PDF/A - An Overview
PDF/A is a specialized version of the popular PDF format designed specifically for long-term document preservation. The “A” in PDF/A stands for “Archive”, signifying its purpose to ensure that documents are preserved and displayed consistently over time, regardless of changes in software, hardware, or operating systems.
Key features of PDF/A
One of the major advantages of PDF/A is its ability to always render exactly the same, no matter the system or software used for viewing. This is achieved through its unique design principles:
Self-Contained Files: A PDF/A file is 100% self-contained. This means that all information needed to display the document—fonts, images, color profiles, and any other essential data—is embedded directly in the file itself.

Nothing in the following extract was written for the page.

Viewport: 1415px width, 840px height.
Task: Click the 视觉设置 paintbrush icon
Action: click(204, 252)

No Reliance on External Sources: Unlike standard PDFs, PDF/A does not depend on external resources to render the content. This makes it an ideal format for archiving important documents for long-term use.
PDF/A Standards
There are four different version of PDF/A files and each has its own ISO standard. Higher number of the version means that more features are a part of the file format.
PDF/A-1
Original PDF/A standard, the most restrictive and the most commonly used today.
Based on PDF 1.4.
ISO 19005-1
PDF/A-2
Adds support for transparency, layers, improved image compression and attachments (provided that those attachments are in PDF/A format).
Based on PDF 1.7
ISO 19005-2
PDF/A-3
Permits any file type as attachment.
Based on PDF 1.7
ISO 19005-3
PDF/A-4
Based on newest PDF standard - PDF 2.0.
ISO 19005-4
PDF/A Conformance Levels
Level B (Basic)
PDF/A-1B, PDF/A-2B, PDF/A-3B
B-level conformance requires only that documents conform with guidelines for reliable viewing and therefore, is the easiest level to achieve.
Level A (Accessible)
PDF/A-1A, PDF/A-2A, PDF/A-3A
“Accessible” conformance is a superset of B-level conformance. It adds requirements for information intended to preserve a document’s logical structure, semantic content, and natural reading order.
Level U (Unicode)
PDF/A-2U, PDF/A-3U
Like ‘level A’, U-level conformance requires character mapping to Unicode.
Level E
PDF/A-4E
Level E introduces support for RichMedia and 3D type annotations as well as embedded files to create a PDF/A version compatible with modern geospatial, construction, and engineering workflows. (The “E” stands for engineering).
Level F
PDF/A-4F
Allows file types of any format to be embedded inside PDF.
PDF/A Requirements
A PDF/A compliant file must meet the requirements of the PDF/A standard. Some requirements prohibit certain functions that could hinder long-term archiving, while others guarantee reliable reproduction.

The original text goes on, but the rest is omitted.